Sobol sensitivity analysis¶
What it is¶
A global sensitivity analysis run quarterly on each model × region combination, using SALib (the Saltelli sampler) to identify which input parameters dominate the variance of the per-query estimate. Results are published in the methodology repo and inform where to focus future calibration effort.
Method¶
We run two flavours, in order of computational cost:
- Morris elementary effects (cheap; weekly): coarse ranking of which inputs matter
- Sobol indices (expensive; quarterly): variance decomposition with first-order and total-order indices
Sobol's first-order index S_i for input i is the share of output variance attributable to varying input i alone, holding other inputs at their distribution. The total-order index ST_i additionally captures interaction effects involving input i.
Inputs we vary¶
For tier-2 estimates, the input parameters in the sensitivity sweep are:
| Input | Distribution | Notes |
|---|---|---|
| GPU energy per token | Log-normal, GSD from pedigree | Dominant for most workloads |
| Host CPU/DRAM share | Log-normal | Material at low batch sizes |
| PUE | Log-normal, GSD 1.05 | Modest contribution |
| Embodied amortisation | Log-normal, GSD 1.50 (high uncertainty) | Material at long context |
| Grid intensity | Log-normal, GSD 1.10 (live data) | Material in high-carbon regions |
| Batch size estimate | Log-normal | Less material; usually well-estimated |
Typical results¶
For Mistral Medium 3 on Scaleway PAR-1, Q1 2026:
| Input | First-order S_i | Total-order ST_i |
|---|---|---|
| GPU energy per token | 0.52 | 0.61 |
| Grid intensity | 0.18 | 0.21 |
| Embodied amortisation | 0.12 | 0.18 |
| Host CPU/DRAM share | 0.06 | 0.09 |
| PUE | 0.05 | 0.07 |
| Batch size | 0.04 | 0.05 |
| (interactions) | — | (residual) |
GPU energy per token dominates, as expected. Grid intensity is the second-largest contributor; for atNorth regions (lower variance grid), it drops below embodied amortisation. The interaction term is small (≈ 5%); inputs are largely independent in their effects.
How we use the results¶
- Calibration prioritisation. The dominant inputs become the targets for the next round of calibration data collection. If GPU energy per token dominates, we run more tier-3 measurements at varied batch sizes to reduce its uncertainty.

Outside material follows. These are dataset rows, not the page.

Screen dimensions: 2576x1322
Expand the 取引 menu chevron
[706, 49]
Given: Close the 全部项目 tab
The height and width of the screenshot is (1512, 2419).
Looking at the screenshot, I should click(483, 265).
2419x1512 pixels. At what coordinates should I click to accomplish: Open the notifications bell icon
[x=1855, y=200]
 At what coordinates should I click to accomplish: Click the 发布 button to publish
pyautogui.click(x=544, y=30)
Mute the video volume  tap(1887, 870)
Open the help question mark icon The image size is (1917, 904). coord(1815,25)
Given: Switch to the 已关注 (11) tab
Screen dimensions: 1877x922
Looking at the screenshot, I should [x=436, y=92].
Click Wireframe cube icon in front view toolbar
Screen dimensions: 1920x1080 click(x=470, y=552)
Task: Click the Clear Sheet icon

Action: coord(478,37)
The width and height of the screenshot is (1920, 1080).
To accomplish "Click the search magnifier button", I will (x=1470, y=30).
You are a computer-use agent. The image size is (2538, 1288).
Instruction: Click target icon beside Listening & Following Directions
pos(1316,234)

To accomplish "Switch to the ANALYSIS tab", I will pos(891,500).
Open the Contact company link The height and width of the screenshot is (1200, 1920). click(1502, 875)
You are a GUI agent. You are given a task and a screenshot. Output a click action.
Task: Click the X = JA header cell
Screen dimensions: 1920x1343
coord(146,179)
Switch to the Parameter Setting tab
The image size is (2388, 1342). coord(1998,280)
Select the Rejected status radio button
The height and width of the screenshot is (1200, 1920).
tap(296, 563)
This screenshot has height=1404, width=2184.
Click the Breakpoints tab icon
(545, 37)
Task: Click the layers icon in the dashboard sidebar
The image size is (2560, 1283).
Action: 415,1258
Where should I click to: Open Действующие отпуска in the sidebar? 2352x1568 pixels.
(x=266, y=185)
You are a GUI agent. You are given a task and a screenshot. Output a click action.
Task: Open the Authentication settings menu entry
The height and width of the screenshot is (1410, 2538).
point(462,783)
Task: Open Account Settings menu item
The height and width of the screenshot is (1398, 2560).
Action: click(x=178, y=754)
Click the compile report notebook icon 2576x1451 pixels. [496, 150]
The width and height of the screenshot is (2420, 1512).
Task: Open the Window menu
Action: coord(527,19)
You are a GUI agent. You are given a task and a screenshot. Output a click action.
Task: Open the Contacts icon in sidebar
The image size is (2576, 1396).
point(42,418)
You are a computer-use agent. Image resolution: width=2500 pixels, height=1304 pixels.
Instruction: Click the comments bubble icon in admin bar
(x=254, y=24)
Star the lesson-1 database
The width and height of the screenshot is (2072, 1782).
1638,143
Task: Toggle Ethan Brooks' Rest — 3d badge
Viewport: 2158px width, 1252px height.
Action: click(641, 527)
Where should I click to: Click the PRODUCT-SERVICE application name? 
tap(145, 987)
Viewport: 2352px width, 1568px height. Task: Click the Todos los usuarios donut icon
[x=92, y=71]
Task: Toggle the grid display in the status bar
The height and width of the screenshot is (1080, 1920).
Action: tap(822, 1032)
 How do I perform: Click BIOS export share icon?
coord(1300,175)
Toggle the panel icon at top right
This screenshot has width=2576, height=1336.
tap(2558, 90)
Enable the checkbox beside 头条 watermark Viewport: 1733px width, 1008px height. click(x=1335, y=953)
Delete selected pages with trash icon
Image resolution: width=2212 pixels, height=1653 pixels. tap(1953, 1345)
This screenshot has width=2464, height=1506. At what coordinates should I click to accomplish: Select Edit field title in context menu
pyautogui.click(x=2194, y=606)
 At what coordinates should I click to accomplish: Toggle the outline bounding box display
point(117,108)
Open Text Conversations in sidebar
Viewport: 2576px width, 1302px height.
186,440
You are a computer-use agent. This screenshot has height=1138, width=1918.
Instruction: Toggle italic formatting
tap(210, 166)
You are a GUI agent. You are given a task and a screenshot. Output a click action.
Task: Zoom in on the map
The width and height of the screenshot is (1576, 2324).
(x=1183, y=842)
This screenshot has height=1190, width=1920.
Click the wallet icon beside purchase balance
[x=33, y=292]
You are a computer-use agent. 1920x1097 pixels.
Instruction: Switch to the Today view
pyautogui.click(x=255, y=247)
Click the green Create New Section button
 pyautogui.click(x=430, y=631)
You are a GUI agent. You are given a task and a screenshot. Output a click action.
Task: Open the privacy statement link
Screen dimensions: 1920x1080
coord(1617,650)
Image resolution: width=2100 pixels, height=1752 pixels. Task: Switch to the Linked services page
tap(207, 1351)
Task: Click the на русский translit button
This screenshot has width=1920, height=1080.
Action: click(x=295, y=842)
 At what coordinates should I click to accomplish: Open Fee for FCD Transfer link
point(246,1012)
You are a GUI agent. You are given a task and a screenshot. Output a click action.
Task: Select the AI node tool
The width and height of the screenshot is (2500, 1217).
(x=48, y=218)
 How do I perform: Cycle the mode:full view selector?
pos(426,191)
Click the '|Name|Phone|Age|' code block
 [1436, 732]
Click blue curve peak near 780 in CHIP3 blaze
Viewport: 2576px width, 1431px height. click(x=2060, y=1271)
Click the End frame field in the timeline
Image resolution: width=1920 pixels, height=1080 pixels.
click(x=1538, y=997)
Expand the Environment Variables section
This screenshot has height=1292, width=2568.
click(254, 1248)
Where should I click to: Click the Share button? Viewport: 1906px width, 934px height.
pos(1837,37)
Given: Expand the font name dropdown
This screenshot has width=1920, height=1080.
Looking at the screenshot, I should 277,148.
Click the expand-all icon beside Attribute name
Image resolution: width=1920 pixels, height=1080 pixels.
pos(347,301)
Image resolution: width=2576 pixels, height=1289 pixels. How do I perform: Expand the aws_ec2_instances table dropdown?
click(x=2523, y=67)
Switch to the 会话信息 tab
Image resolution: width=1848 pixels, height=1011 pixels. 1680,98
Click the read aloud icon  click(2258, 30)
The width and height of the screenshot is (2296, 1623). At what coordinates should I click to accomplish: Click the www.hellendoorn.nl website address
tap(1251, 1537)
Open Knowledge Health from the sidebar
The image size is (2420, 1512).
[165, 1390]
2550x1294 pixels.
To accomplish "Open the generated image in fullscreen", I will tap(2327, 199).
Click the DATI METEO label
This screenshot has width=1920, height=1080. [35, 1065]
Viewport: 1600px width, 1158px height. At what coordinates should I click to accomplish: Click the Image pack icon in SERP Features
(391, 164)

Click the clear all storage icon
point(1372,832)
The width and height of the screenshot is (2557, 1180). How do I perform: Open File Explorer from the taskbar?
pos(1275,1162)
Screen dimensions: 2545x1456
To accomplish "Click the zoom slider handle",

- Auditor communication. The Sobol decomposition is part of the annual evidence pack; it lets the auditor see which inputs the methodology is most sensitive to and where the methodology team is investing.
- Customer guidance. For customers under ISAE 3000 review, knowing which inputs dominate lets them anticipate which methodology changes would affect their reported aggregates.
Publication¶
Sobol results for the prior quarter are published as part of the quarterly methodology changelog at docs.vettedinference.com/changelog/. The full notebooks are in methodology/sensitivity/.
Where this is implemented¶
methodology/sensitivity/sobol.py
Citations¶
- Saltelli, A., et al. (2010). Variance based sensitivity analysis of model output. Design and estimator for the total sensitivity index. Computer Physics Communications 181(2).
- Herman, J., & Usher, W. (2017). SALib: An open-source Python library for Sensitivity Analysis. Journal of Open Source Software 2(9).